╭──
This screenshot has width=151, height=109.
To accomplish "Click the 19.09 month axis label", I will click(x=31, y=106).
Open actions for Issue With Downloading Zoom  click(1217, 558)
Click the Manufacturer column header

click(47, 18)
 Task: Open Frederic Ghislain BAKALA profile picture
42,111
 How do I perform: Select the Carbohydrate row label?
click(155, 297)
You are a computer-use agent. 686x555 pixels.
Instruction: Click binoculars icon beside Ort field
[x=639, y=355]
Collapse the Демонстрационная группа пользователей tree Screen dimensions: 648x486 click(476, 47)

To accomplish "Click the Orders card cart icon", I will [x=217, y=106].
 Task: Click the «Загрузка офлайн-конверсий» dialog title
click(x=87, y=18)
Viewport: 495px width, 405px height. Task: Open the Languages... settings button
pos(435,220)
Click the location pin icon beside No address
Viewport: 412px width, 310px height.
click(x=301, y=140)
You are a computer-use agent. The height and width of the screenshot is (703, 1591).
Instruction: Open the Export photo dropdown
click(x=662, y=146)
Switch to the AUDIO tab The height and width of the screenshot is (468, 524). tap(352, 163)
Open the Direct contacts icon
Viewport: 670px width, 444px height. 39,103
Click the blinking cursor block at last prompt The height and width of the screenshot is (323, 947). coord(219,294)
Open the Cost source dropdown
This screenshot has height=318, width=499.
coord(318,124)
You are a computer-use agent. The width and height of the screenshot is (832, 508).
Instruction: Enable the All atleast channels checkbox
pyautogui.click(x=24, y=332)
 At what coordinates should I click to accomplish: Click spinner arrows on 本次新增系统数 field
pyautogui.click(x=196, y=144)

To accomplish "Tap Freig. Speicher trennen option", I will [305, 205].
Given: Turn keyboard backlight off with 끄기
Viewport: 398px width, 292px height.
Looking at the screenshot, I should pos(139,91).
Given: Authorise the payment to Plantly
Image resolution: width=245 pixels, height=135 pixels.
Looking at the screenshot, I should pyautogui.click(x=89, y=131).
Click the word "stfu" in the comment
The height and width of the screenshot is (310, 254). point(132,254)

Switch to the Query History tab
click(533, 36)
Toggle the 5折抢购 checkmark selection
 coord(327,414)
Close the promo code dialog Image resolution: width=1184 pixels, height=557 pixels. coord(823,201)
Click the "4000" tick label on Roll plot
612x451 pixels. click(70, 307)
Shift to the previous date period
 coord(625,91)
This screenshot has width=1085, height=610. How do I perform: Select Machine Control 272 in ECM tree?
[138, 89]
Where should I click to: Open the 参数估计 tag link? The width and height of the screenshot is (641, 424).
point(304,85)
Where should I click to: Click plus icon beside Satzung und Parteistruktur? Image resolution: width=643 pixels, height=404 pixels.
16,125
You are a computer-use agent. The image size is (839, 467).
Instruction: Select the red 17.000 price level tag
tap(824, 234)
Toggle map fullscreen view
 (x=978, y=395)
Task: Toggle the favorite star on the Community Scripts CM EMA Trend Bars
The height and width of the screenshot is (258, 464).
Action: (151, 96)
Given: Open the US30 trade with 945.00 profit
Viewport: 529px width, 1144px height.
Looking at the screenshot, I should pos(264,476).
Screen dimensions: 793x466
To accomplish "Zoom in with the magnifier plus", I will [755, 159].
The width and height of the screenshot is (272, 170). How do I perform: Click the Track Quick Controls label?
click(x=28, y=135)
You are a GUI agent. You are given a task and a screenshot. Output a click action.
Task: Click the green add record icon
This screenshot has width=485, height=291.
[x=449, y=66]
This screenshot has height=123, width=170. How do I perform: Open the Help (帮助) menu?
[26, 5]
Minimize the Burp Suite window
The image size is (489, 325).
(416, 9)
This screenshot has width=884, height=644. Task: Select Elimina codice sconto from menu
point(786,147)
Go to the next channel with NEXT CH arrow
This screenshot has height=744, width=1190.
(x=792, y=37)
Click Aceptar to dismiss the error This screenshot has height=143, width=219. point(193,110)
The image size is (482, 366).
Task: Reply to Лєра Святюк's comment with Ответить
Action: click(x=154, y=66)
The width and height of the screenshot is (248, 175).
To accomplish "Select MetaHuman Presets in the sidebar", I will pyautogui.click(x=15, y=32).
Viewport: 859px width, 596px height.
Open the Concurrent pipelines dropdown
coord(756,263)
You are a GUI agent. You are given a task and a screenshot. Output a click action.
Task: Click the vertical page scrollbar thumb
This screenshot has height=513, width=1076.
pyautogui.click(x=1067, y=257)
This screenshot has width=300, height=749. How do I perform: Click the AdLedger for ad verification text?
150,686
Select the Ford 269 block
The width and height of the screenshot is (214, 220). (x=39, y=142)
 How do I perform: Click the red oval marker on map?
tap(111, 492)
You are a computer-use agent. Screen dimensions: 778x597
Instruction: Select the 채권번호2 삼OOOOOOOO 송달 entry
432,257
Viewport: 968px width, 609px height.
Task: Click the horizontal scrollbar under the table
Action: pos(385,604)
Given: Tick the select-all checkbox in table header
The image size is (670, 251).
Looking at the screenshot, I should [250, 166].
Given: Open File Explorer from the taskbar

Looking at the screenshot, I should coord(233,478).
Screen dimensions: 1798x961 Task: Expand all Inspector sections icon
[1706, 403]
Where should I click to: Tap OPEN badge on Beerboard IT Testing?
╰──
Brief
Using the material above, filter for lines holding "Zoom" and copy each one.

Result
Open actions for Issue With Downloading Zoom  click(1217, 558)
To accomplish "Zoom in with the magnifier plus", I will [755, 159].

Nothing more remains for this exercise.